The 80486 CPU introduced two major advances in the x86 design. First, the 80486 integrated the floating point unit (or FPU) directly onto the CPU die. Prior to this point Intel supplied a separate, external, chip to provide floating point calculations (these were the 8087, 80287, and 80387 devices). By incorporating the FPU with the CPU, Intel was able to speed up floating point operations and provide this capability at a lower cost (at least on systems that required floating point arithmetic). The second major architectural advance was the use of pipelined instruction execution. This feature (which we will discuss in detail a little later in this chapter) allowed Intel to overlap the execution of two or more instructions. The end result of pipelining is that they effectively reduced the number of cycles each instruction required for execution. With pipelining, many of the simpler instructions had an aggregate throughput of one instruction per clock cycle (under ideal conditions) so the 80486 was able to compete with RISC chips in terms of clocks per instruction cycle.
While Intel was busy adding pipelining to their x86 family, the companies building RISC CPUs weren't standing still. To create ever faster and faster CPU offerings, RISC designers began creating superscalar CPUs that could actually execute more than one instruction per clock cycle. Once again, Intel's CPUs were perceived as following the leaders in terms of CPU performance. Another problem with Intel's CPU is that the integrated FPU, though faster than the earlier models, was significantly slower than the FPUs on the RISC chips. As a result, those designing high-end engineering workstations (that typically require good floating point hardware support) began using the RISC chips because they were faster than Intel's offerings.
From the programmer's perspective, there was very little difference between an 80386 with an 80387 FPU and an 80486 CPU. There were only a handful of new instructions (most of which had very little utility in standard applications) and not much in the way of other architectural features that software could use. The 80486, from the software engineer's point of view, was just a really fast 80386/80387 combination.
So Intel went back to their CAD3 tools and began work on their next CPU. This new CPU featured a superscalar design with vastly improved floating point performance. Finally, Intel was closing in on the performance of the RISC chips. Like the 80486 before it, this new CPU added only a small number of new instructions and most of those were intended for use by operating systems, not application software.
Intel did not designate this new chip the 80586. Instead, they called it the Pentium Processor4. The reason they discontinued referring to processors by number and started naming them was because of confusion in the marketplace. Intel was not the only company producing x86 compatible CPUs. AMD, Cyrix, and a host of others were also building and selling these chips in direct competition with Intel. Until the 80486 came along, the internal design of the CPUs were relatively simple and even small companies could faithfully reproduce the functionality of Intel's CPUs. The 80486 was a different story altogether. This chip was quite complex and taxed the design capabilities of the smaller companies. Some companies, like AMD, actually licensed Intel's design and they were able to produce chips that were compatible with Intel's (since they were, effectively, Intel's chips).

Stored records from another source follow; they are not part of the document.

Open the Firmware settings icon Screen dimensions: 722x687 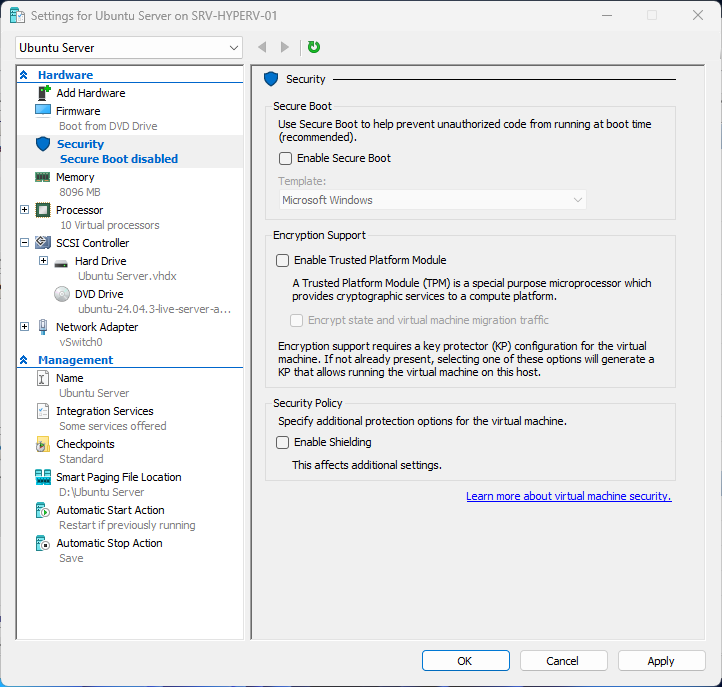(x=43, y=111)
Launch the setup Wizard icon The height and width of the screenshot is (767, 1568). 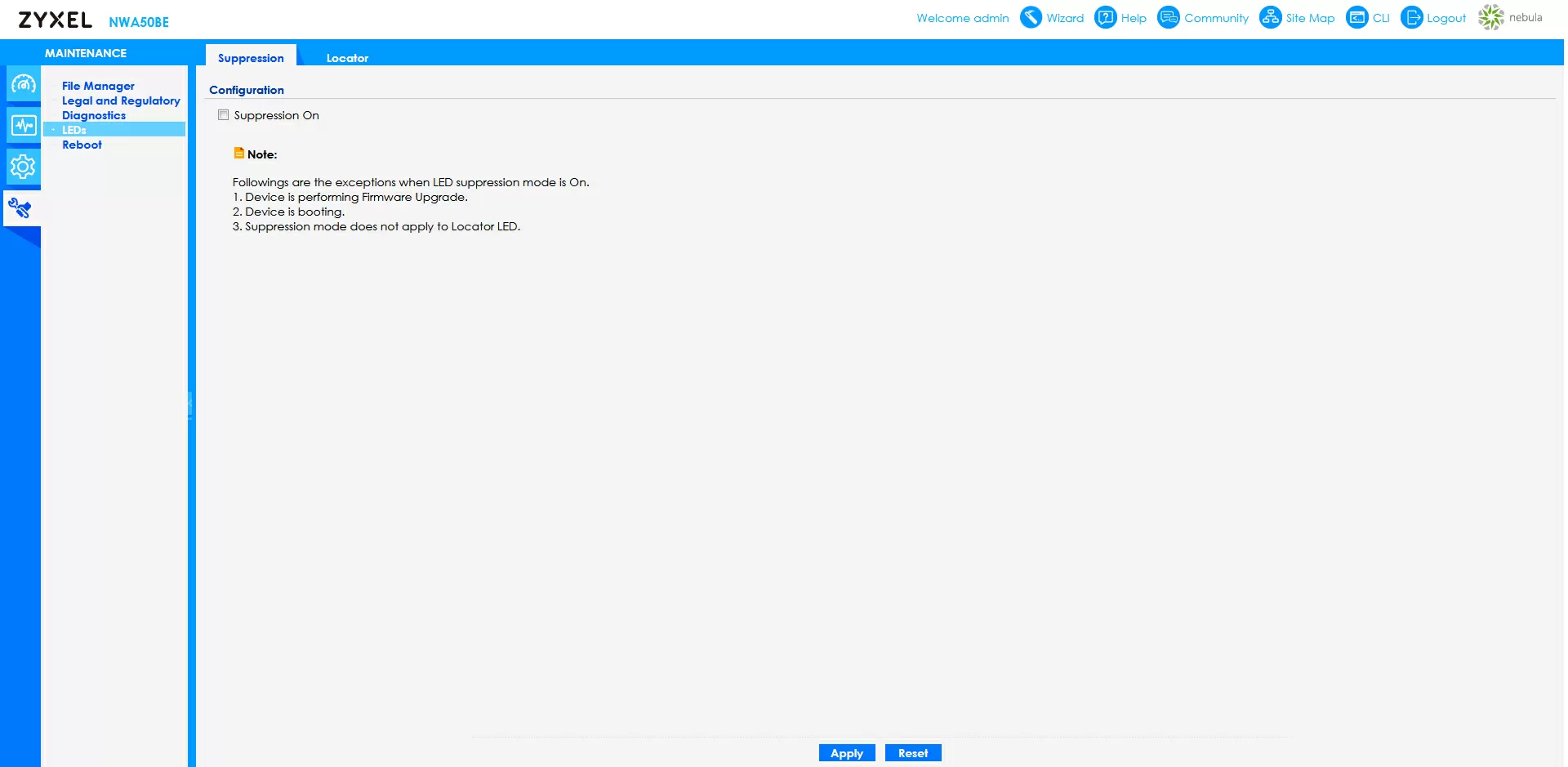[x=1031, y=17]
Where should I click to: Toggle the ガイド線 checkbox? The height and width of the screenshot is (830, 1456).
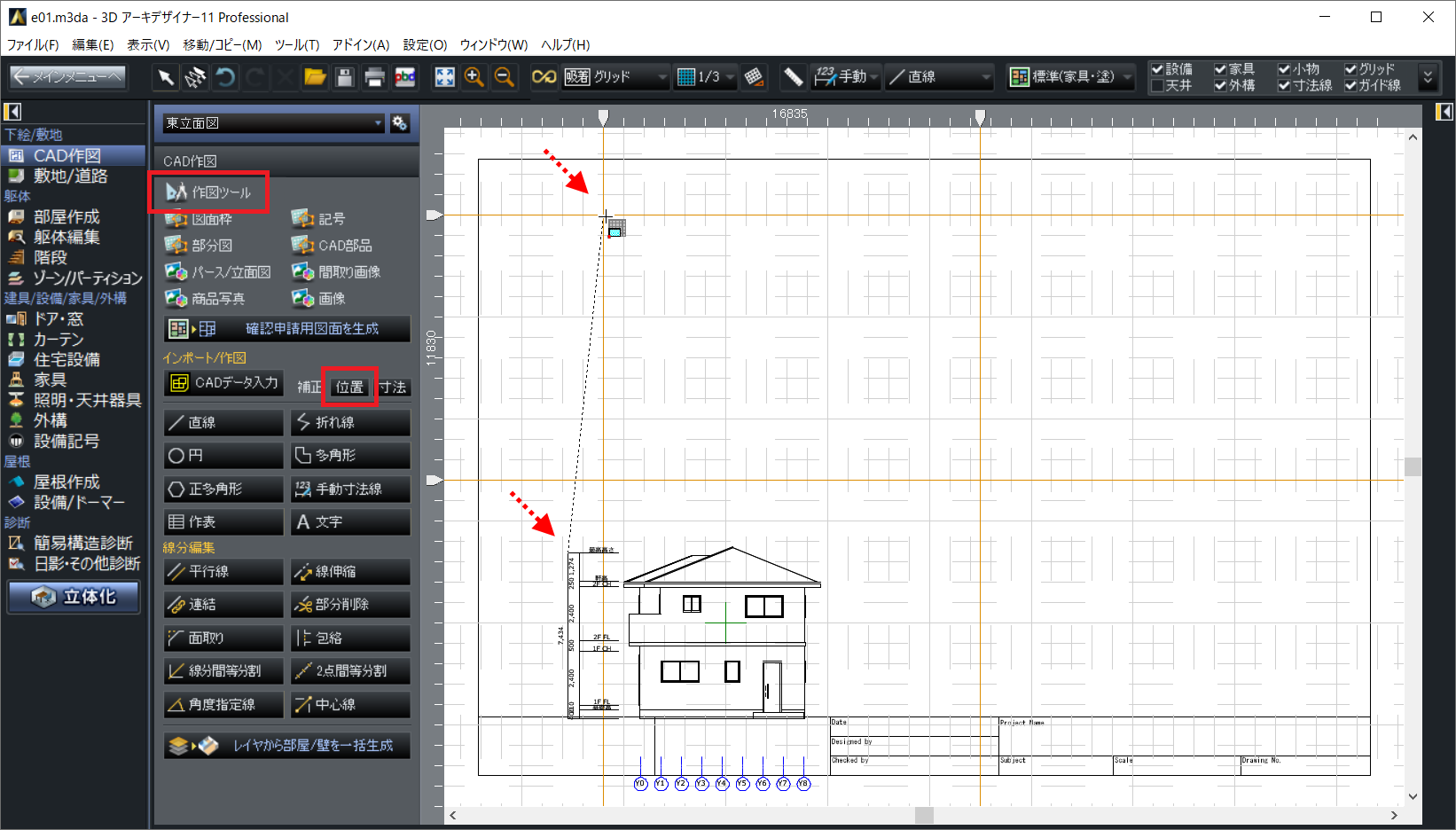point(1350,86)
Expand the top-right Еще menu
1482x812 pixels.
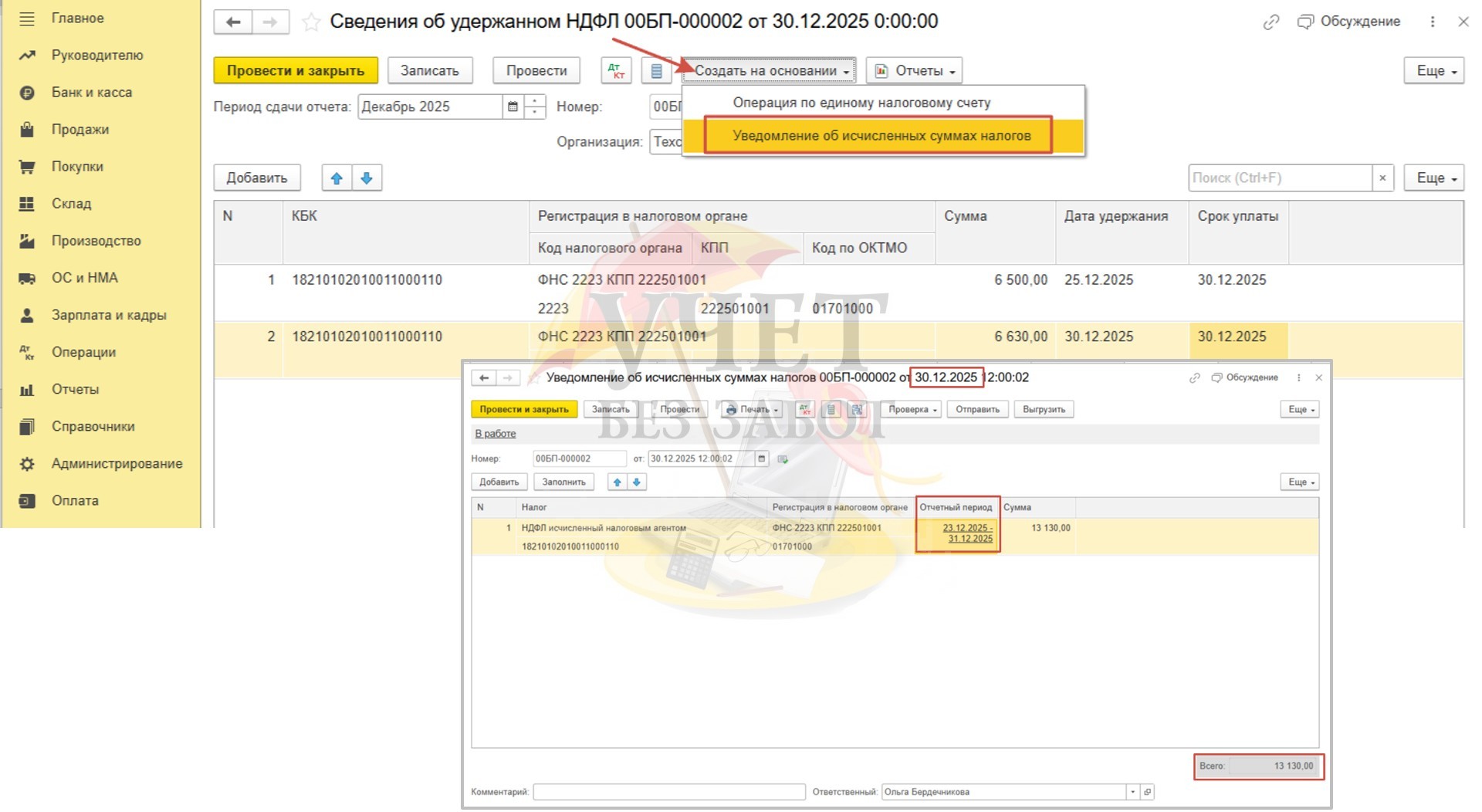click(x=1433, y=71)
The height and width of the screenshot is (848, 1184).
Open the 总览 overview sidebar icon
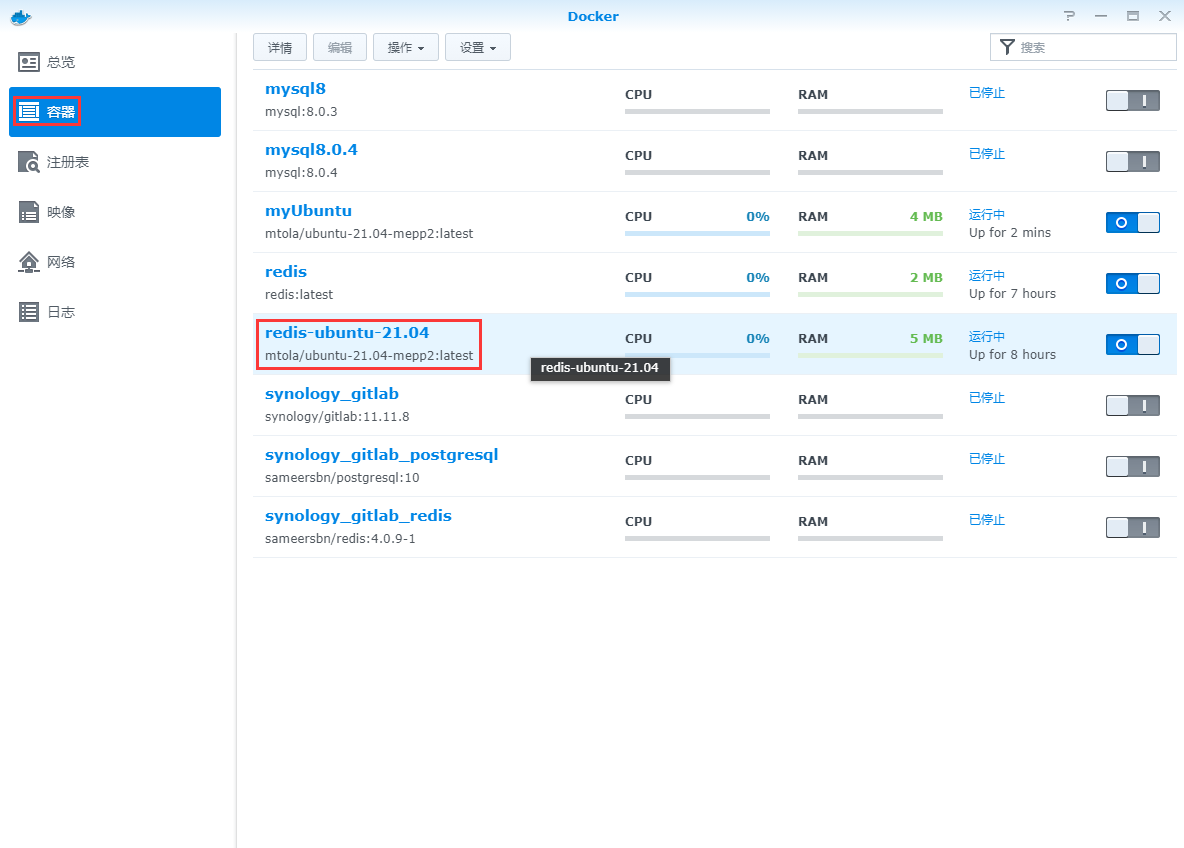click(x=30, y=62)
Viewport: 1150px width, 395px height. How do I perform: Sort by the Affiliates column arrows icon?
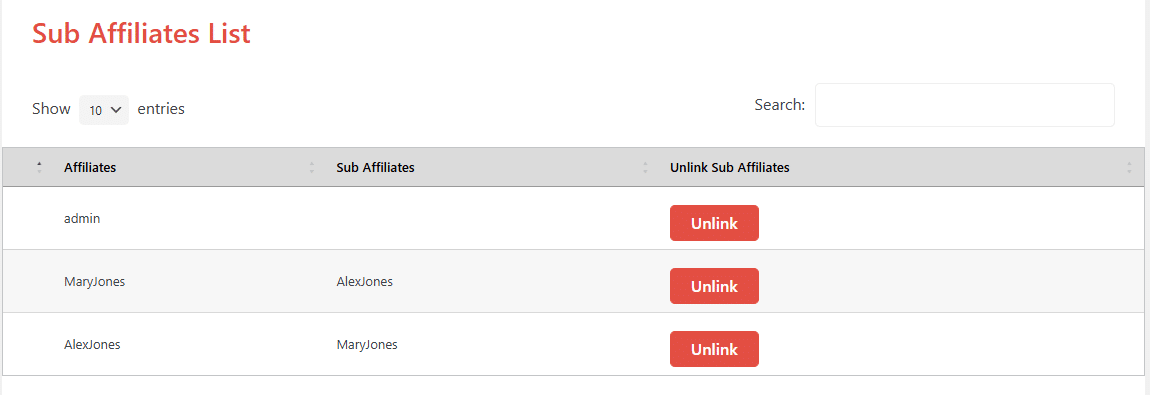pyautogui.click(x=312, y=167)
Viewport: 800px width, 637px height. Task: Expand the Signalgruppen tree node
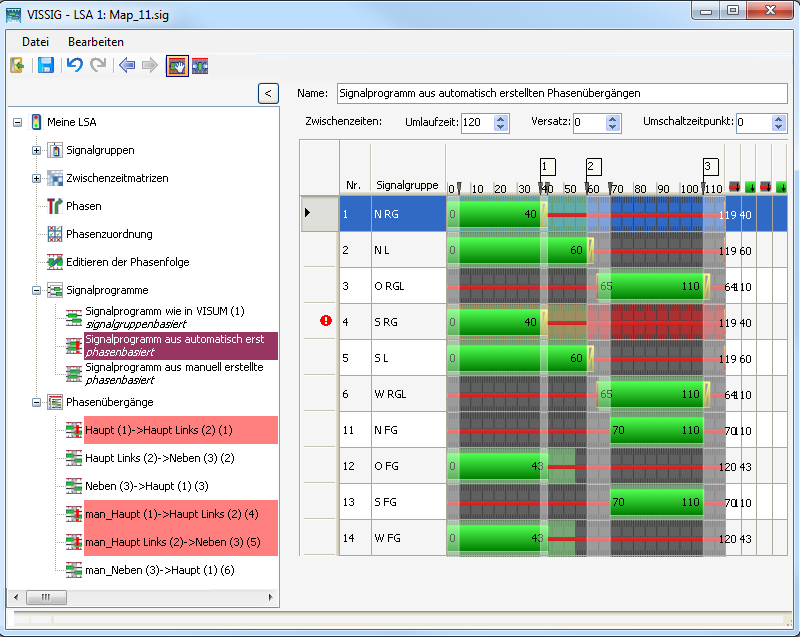pyautogui.click(x=37, y=150)
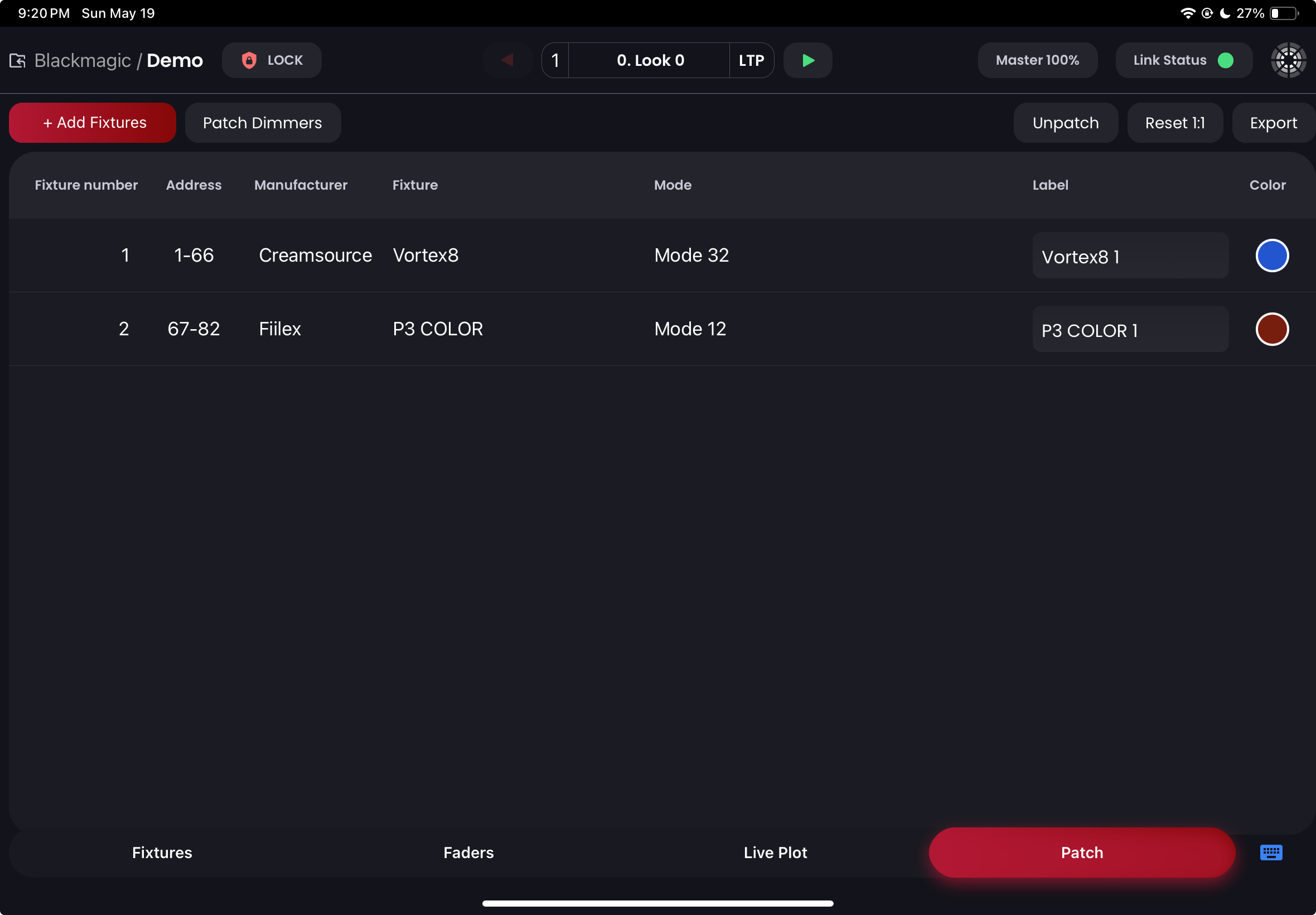Click the Live Plot tab
Viewport: 1316px width, 915px height.
pos(775,852)
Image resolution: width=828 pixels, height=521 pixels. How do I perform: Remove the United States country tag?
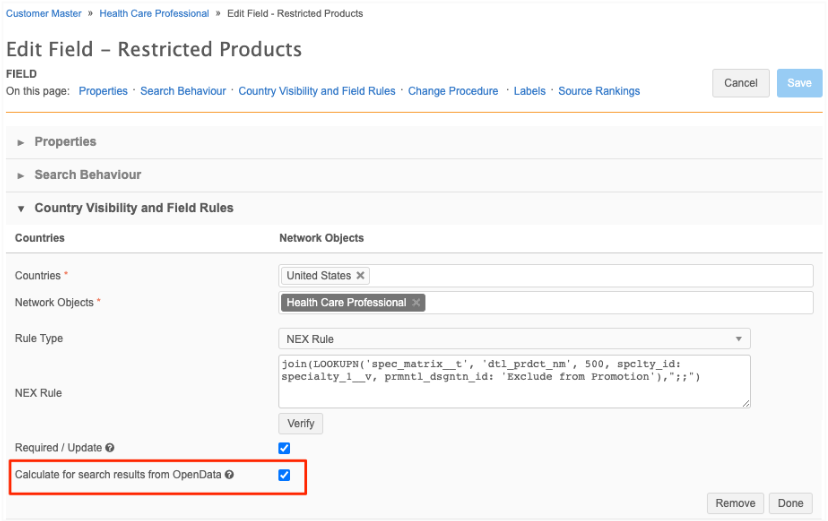pos(361,276)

Other companies attempted to create their own version of the 80486 and fell short of the goal. Perhaps they didn't integrate an FPU or the new instructions on the 80486. Many didn't support pipelining. Some chips lacked other features found on the 80486. In fact, most of the (non-Intel) chips were really 80386 devices with some very slight improvements. Nevertheless, they called these chips 80486 CPUs.
This created massive confusion in the marketplace. Prior to this, if you'd purchased a computer with an 80386 chip you knew the capabilities of the CPU. All 80386 chips were equivalent. However, when the 80486 came along and you purchased a computer system with an 80486, you didn't know if you were getting an actual 80486 or a remarked 80386 CPU. To counter this, Intel began their enormously successful "Intel Inside" campaign to let people know that there was a difference between Intel CPUs and CPUs from other vendors. This marketing campaign was so successful that people began specifying Intel CPUs even though some other vendor's chips (i.e., AMD) were completely compatible.
Not wanting to repeat this problem with the 80586 generation, Intel ditched the numeric designation of their chips. They created the term "Pentium Processor" to describe their new CPU so they could trademark the name and prevent other manufacturers from using the same designation for their chip. Initially, of course, savvy computer users griped about Intel's strong-arm tactics but the average user benefited quite a bit from Intel's marketing strategy. Other manufacturers release their own 80586 chips (some even used the "586" designation), but they couldn't use the Pentium Processor name on their parts so when someone purchased a system with a Pentium in it, they knew it was going to have all the capabilities of Intel's chip since it had to be Intel's chip. This was a good thing because most of the other '586 class chips that people produced at that time were not as powerful as the Pentium.
The Pentium cemented Intel's position as champ of the personal computer. It had near RISC performance and ran tons of existing software. Only the Apple Macintosh and high-end UNIX workstations and servers went the RISC route. Together, these other machines comprised less than 10% of the total desktop computer market.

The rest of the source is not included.